Ola Electric has teased a car, again. Released via CEO Bhavish Aggarwal's Twitter account (@bhash) and a video shown at a factory event, the teasers show multiple electric car concepts, as well as some that are being ‘worked’ on in a Virtual Reality studio. Thing is, are these teasers for real? Do they accurately reflect what Ola will put to market? Or is this all a game of smoke and mirrors, an exercise specifically designed to draw attention and impress investors?
One thing’s for sure, if these images are real, Ola will voluntarily be swimming against the tide. Why? Well, it's really simple – where are the teasers of the SUV? The cars teased are hatchbacks, sedans, or at best, crossovers. And let’s be clear, right now SUVs rule. Want proof? Take a look around. Tata only tasted success after it launched a string of SUVs, Kia India has attained success doing predominantly SUVs, Maruti and Toyota will major on SUVs way into the foreseeable future, Datsun would have still been around if it had filled its line-up with SUVs, and if Ford had done only SUVs in India, it would have been in the black too. Both, the EcoSport and the Endeavour were hitting their targets. So why tempt fate? And then there’s the thorny issue of ground clearance, a problem that crops up on all electric cars. So, of course, there have to be SUVs in the game plan.
But could there be other body styles too? Say Ola wants to play disruptor (start-up DNA), say it wants to be its own best customer with Ola Cabs, and then, as it claims, it wants to address the sub-Tesla market in southeast Asia and beyond. Could a large sedan or hatchback-based crossover really work? And can Ola Electric make a globally acceptable taxi? It would be difficult. A big hurdle here would be a cost-effective battery, which currently stands at roughly USD 118 per kWh. So, while Ola is claiming 70-80kWh for their cars in the teaser, even a 50kWh battery would cost between Rs 5 lakh-6 lakh. And that’s without factoring in the cost of the rest of the car. Even if Ola successfully starts its own battery plant, around 60 percent of the cost of a lithium-ion battery comes from the cathode (50 percent) and anode (10 percent). Also, would Ola Electric really be able to cut costs by knocking a majority of traditional component suppliers out of the chain? And then there’s engineering all the hardware and software integration, clubbing together a platform, and, of course, manufacturing it all; a mammoth task list not to be scoffed at, especially if you’ve never produced a car before. Just ask Elon Musk.
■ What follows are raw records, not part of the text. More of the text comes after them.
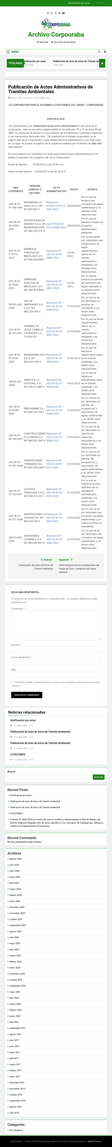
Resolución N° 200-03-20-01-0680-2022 (54, 254)
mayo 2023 (14, 943)
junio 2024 (14, 871)
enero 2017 (14, 1076)
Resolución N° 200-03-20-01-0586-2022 (54, 539)
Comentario (18, 608)
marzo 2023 (15, 955)
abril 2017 (14, 1058)
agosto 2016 (15, 1107)
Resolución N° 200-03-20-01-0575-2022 (54, 492)
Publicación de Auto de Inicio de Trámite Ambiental (84, 61)
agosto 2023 (15, 931)
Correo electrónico (21, 657)
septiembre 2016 (17, 1100)
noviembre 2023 (17, 913)
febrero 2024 (15, 895)
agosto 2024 (15, 859)
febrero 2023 (15, 961)
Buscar (11, 771)
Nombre (16, 645)
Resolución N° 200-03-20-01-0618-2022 (54, 306)
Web (13, 669)
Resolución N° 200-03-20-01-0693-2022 (54, 285)
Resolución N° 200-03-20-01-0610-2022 (54, 331)
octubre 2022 (15, 979)
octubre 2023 (15, 919)
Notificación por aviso (79, 3)
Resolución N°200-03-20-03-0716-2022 (56, 206)
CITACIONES (17, 754)
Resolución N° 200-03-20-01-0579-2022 (54, 518)
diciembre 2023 (16, 907)
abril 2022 (14, 998)
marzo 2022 (15, 1004)
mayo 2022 (14, 992)
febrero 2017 (15, 1070)
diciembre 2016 (16, 1082)
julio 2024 (14, 865)
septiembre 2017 (17, 1028)
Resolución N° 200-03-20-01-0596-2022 (54, 410)
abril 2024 (14, 883)
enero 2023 (14, 967)
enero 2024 (14, 901)
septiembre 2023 (17, 925)
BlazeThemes (94, 1141)
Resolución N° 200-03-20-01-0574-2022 (54, 464)
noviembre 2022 (17, 974)
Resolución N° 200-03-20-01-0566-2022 (54, 437)
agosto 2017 (15, 1034)
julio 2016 (14, 1113)
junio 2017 (14, 1046)
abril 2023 (14, 949)
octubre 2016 (15, 1094)
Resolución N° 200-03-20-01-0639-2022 (54, 383)
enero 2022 (14, 1016)
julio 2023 (14, 937)
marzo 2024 (15, 889)
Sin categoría (15, 1130)
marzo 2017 (15, 1064)
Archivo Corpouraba (56, 34)
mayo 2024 (14, 877)
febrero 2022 (15, 1010)
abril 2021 (14, 1022)
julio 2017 (14, 1040)
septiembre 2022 (17, 985)
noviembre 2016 (17, 1088)
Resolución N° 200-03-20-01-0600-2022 (54, 358)
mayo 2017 (14, 1052)
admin (14, 97)
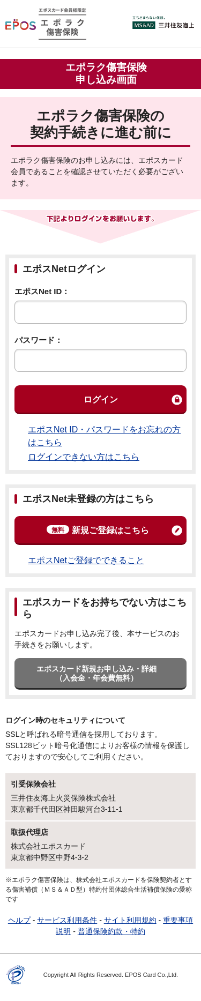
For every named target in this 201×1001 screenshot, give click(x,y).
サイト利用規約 (130, 920)
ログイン (101, 399)
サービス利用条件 (67, 920)
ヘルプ (19, 920)
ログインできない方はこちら (83, 456)
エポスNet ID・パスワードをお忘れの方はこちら (104, 436)
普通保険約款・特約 (111, 931)
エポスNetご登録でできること (86, 560)
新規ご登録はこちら (98, 530)
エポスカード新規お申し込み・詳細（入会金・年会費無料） (96, 673)
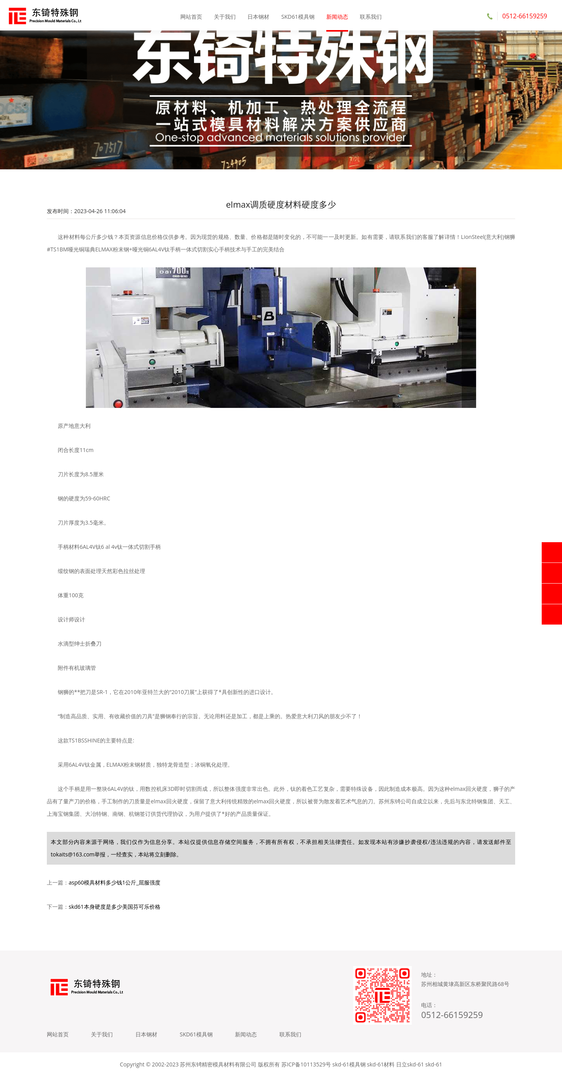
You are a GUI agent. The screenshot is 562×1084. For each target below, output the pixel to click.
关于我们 (225, 15)
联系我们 (370, 15)
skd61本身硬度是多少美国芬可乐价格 (114, 911)
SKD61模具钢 (297, 15)
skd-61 (433, 1072)
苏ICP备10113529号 (306, 1072)
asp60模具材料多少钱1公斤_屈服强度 (114, 886)
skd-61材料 (381, 1072)
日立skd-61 (410, 1072)
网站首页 (192, 15)
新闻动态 (337, 15)
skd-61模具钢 (349, 1072)
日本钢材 (259, 15)
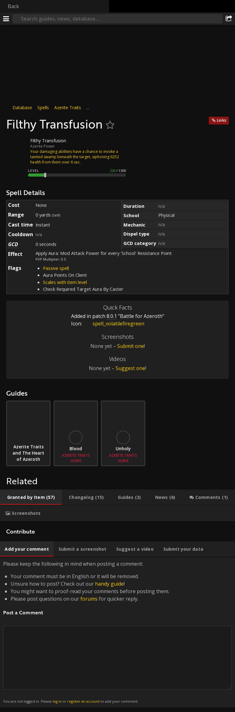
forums (89, 598)
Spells (43, 107)
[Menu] (6, 18)
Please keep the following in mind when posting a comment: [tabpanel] (117, 632)
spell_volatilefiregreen (113, 323)
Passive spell (56, 268)
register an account (83, 701)
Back (13, 6)
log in (57, 701)
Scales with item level (65, 282)
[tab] (31, 497)
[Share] (229, 18)
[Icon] (16, 145)
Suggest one (130, 368)
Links (221, 120)
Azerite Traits (67, 107)
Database (22, 107)
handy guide (109, 583)
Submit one (130, 346)
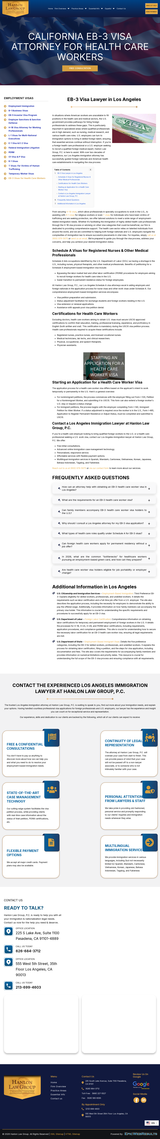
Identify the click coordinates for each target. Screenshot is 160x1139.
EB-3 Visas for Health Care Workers (27, 178)
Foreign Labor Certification (98, 619)
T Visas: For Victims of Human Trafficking (24, 167)
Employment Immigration (21, 106)
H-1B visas (71, 211)
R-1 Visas (13, 161)
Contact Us (121, 8)
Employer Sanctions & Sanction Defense (25, 121)
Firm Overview (62, 8)
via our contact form (99, 468)
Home (50, 8)
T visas (106, 215)
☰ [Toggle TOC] (90, 170)
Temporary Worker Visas (21, 173)
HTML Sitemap (72, 1134)
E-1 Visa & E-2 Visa (18, 143)
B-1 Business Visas (18, 110)
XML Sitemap (57, 1134)
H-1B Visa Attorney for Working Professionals (25, 129)
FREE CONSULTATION (80, 68)
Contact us (56, 1098)
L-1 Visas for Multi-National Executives (23, 137)
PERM (11, 152)
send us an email (79, 238)
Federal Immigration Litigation (24, 147)
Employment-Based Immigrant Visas (101, 641)
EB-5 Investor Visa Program (23, 115)
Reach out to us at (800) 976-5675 (69, 468)
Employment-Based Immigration (117, 593)
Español (110, 8)
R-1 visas (70, 215)
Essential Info (96, 8)
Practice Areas (79, 8)
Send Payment (151, 12)
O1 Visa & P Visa (17, 157)
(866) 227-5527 (151, 5)
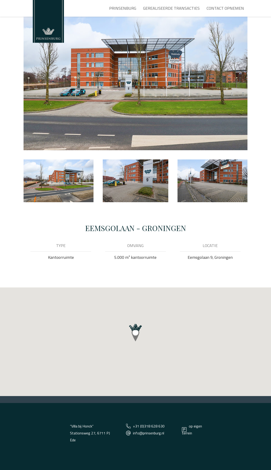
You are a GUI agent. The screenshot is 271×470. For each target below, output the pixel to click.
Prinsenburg (122, 8)
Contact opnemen (225, 8)
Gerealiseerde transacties (171, 8)
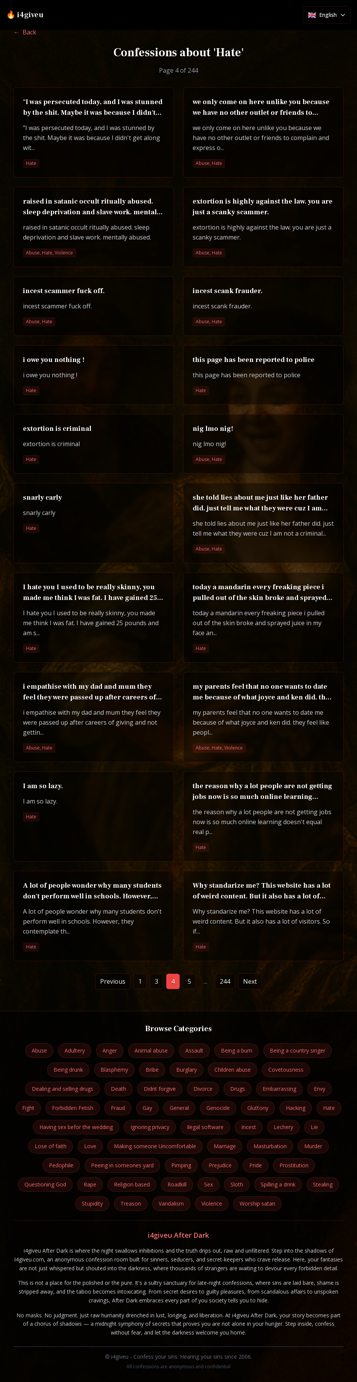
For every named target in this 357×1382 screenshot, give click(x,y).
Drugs (237, 1088)
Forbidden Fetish (72, 1107)
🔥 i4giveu (25, 15)
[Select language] (327, 15)
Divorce (203, 1088)
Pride (255, 1165)
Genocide (218, 1107)
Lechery (283, 1127)
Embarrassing (279, 1088)
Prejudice (220, 1165)
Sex (208, 1184)
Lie (314, 1127)
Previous (112, 981)
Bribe (152, 1069)
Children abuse (232, 1069)
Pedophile (61, 1165)
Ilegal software (205, 1127)
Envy (319, 1088)
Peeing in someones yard (122, 1165)
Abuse (39, 1050)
One thing’s for sure, Ola has investors in its back pocket. Full respect. And let’s not forget, it’s the investor who’s king today and not the customer. Founder Bhavish Aggarwal is also attempting to curate a Musk or Jobs-like fan following in India (money equals respect); Ola Electric recently conducted a massive goodwill generating event at its plant and, importantly, later this year or next year, Ola Electric will also finally go ahead with its IPO and issue shares to Indian investors through the Indian stock exchange. And that could be the real reason for these teasers.